Como na parceria anterior, ela volta a viver uma assistente-escrava de um celebridade. Maureen, a personagem de Kristen, aceita os abusos da patroa irritante porque o trabalho lhe permite ficar em Paris “esperando”. Seu Godot vem de outro mundo. Trata-se do fantasma de seu irmão gêmeo. Os dois compartilhavam a mesma condição congênita, um coração fraco, e tinham um acordo mediúnico sobre esta situação. Aquele que morresse primeiro romperia a quarta parede definitiva para falar com o outro diretamente do além. E é o que ela espera que aconteça, após o irmão morrer na capital parisiense. E não demora, após ela contar seus planos, para começar a receber mensagens de celular que podem vir do além, mas que funcionam como Sexting místicos, motivando-a a abandonar os pudores.
= = =
### INSTRUÇÕES DAS TAREFAS
(a) Segundo o trecho sobre Maureen, por que ela aceita os abusos da patroa?
(b) Indique se cada afirmação concorda com o trecho sobre Maureen, respondendo sim ou não e citando as palavras do texto que decidem a questão. (i) Maureen e o irmão tinham um coração fraco. (ii) O irmão de Maureen morreu em Londres. (iii) As mensagens que Maureen recebe chegam por carta.
(c) Escreva a continuação do trecho sobre Maureen e o fantasma do irmão a partir da última frase apresentada.
Os itens apresentados adiante não têm nenhuma relação com este trabalho.

### DADOS FORNECIDOS
= = =
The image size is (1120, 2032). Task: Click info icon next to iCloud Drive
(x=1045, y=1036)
= = =
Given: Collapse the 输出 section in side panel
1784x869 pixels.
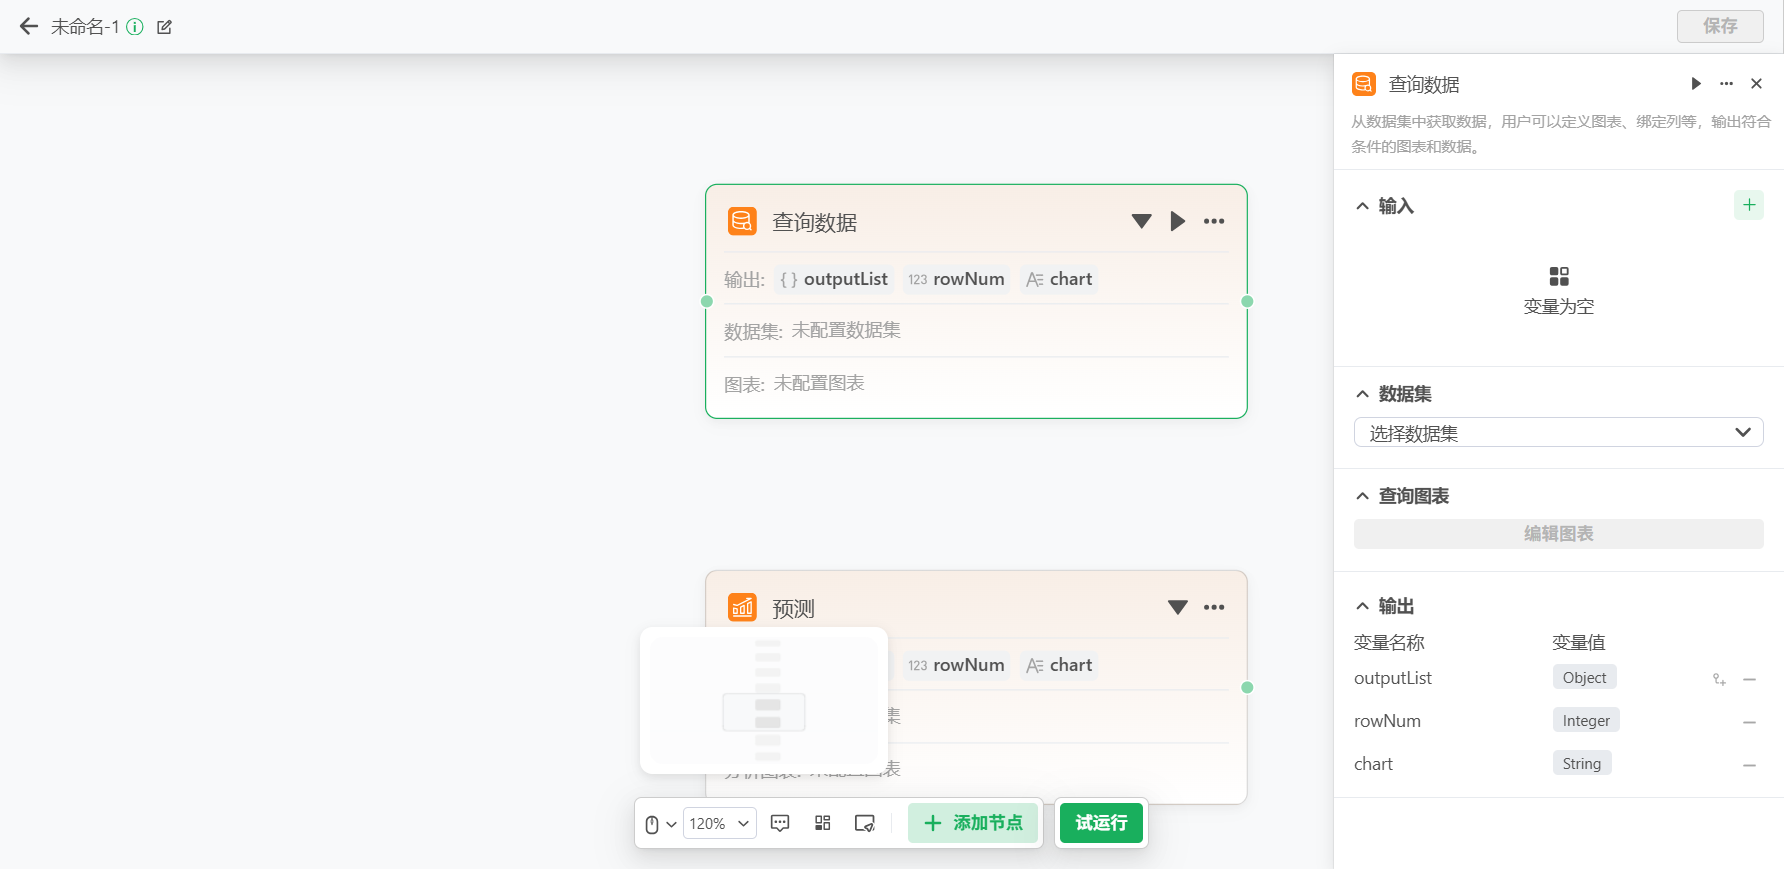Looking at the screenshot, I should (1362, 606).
= = =
### TAREFAS RESOLVIDAS
(a) Porque o trabalho lhe permite ficar em Paris "esperando".

(b) (i) Sim: "Os dois compartilhavam a mesma condição congênita, um coração fraco". (ii) Não: "após o irmão morrer na capital parisiense". (iii) Não: "começar a receber mensagens de celular".

(c)
Em “Personal Shopper”, a rainha não só fica nua como se masturba. “Eu faço qualquer coisa. E gosto de tudo o que fizer. Maureen sofre uma enorme crise de identidade. Por isso senti que eu precisava ser o mais irracional, presente e nua que pudesse”, ela explicou, na entrevista coletiva.
O filme, sem dúvida, é sexy. Mas o desdobramento como plano criminoso (whudunit fácil de decifrar) e o excesso de sustinhos forçados do roteiro parecem feitos sob medida para provocar vaias, especialmente em seu final desapontador. Seria esta a intenção?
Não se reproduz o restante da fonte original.